_Task goal:_
Everything in the entries except the pictures should be copied exactly.

_Material supplied:_
>>

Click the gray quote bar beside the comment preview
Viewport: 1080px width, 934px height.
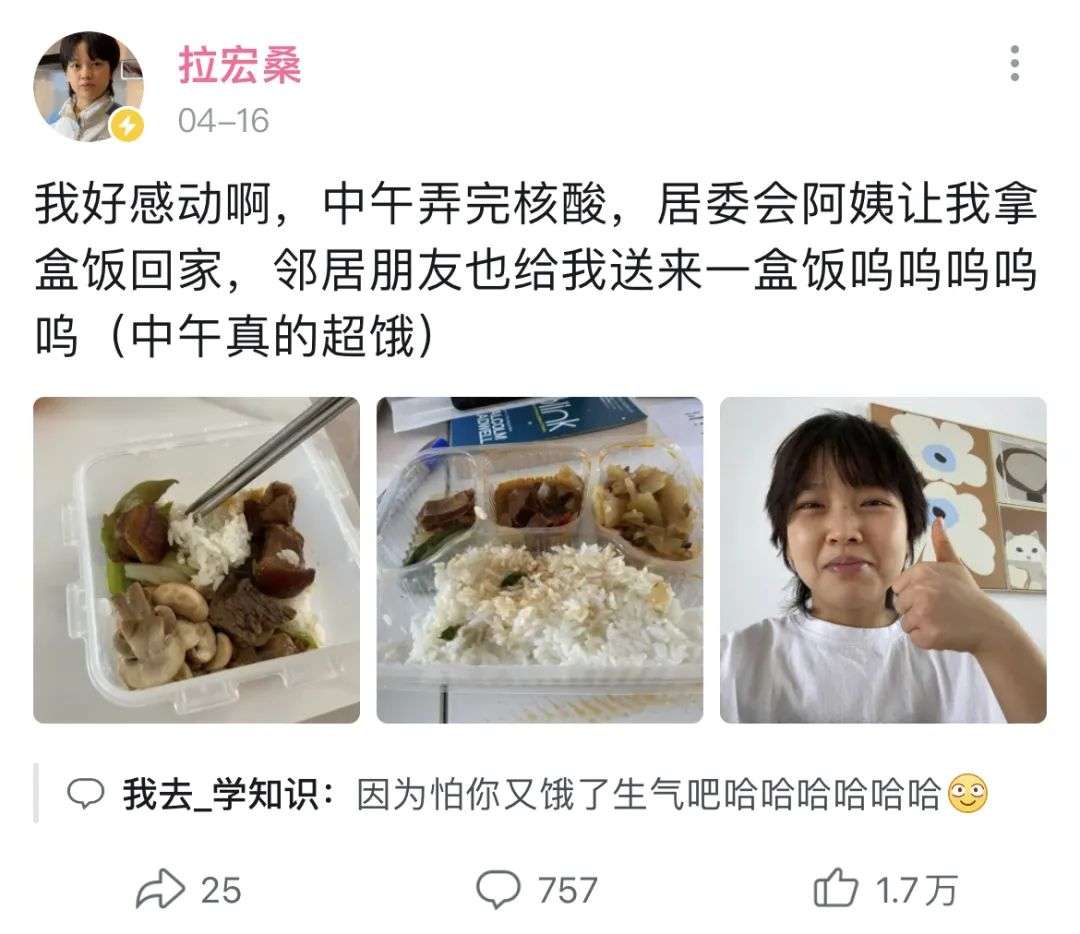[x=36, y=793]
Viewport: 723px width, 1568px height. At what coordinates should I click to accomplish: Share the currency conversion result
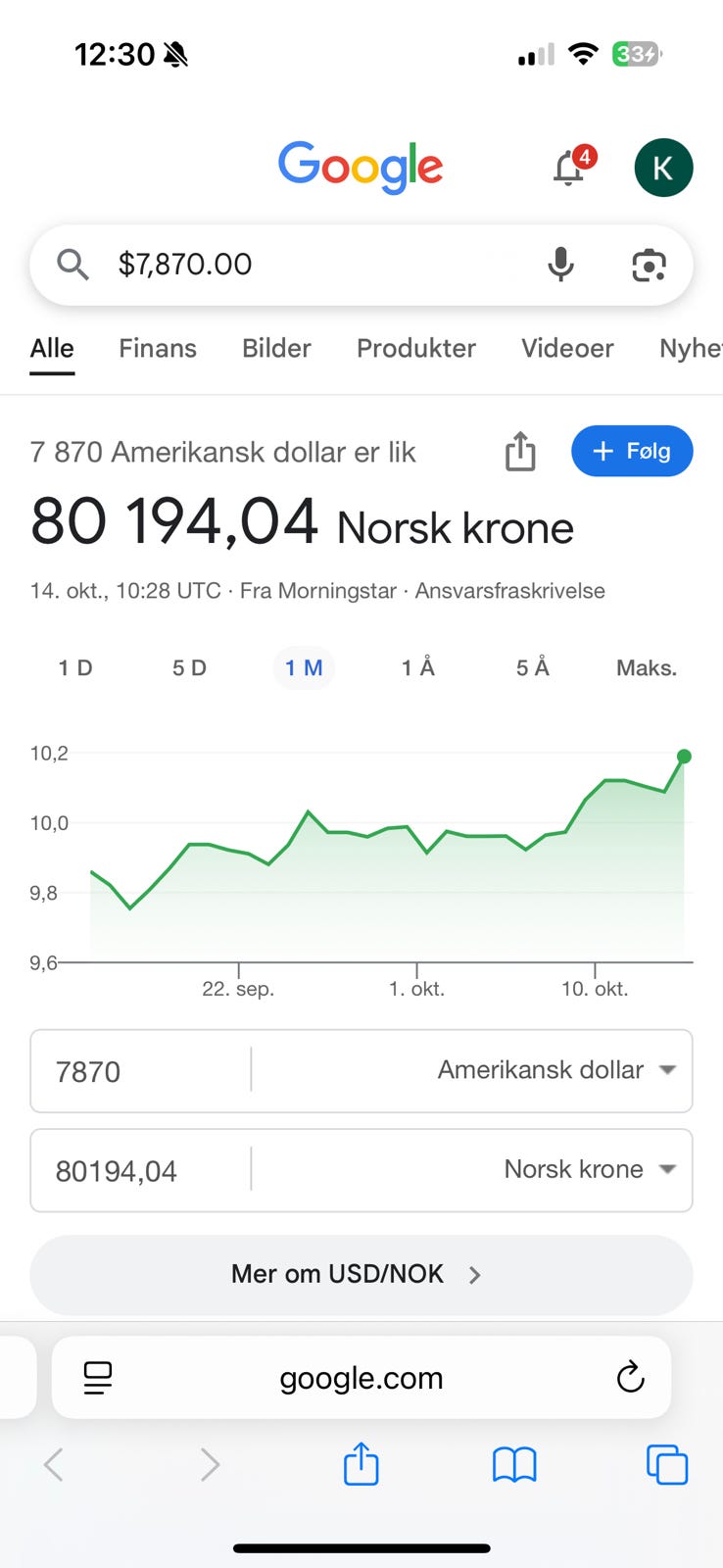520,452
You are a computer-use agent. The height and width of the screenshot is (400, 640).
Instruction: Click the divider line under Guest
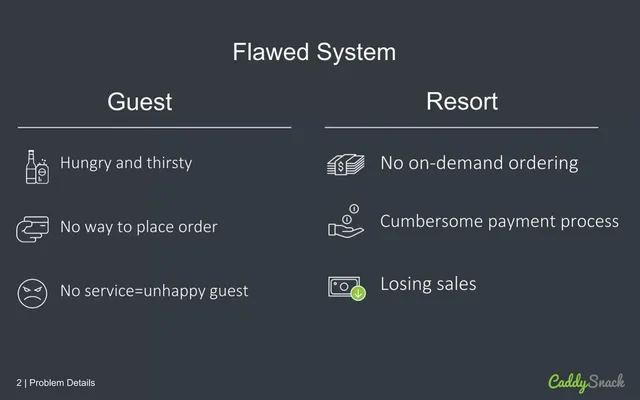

<<

_Your solution:_
Click the gray quote bar beside the comment preview
Viewport: 1080px width, 934px height.
[x=36, y=793]
Viewport: 723px width, 1568px height. At what coordinates should I click to accomplish: Share the currency conversion result
520,452
You are a computer-use agent. The height and width of the screenshot is (400, 640).
Instruction: Click the divider line under Guest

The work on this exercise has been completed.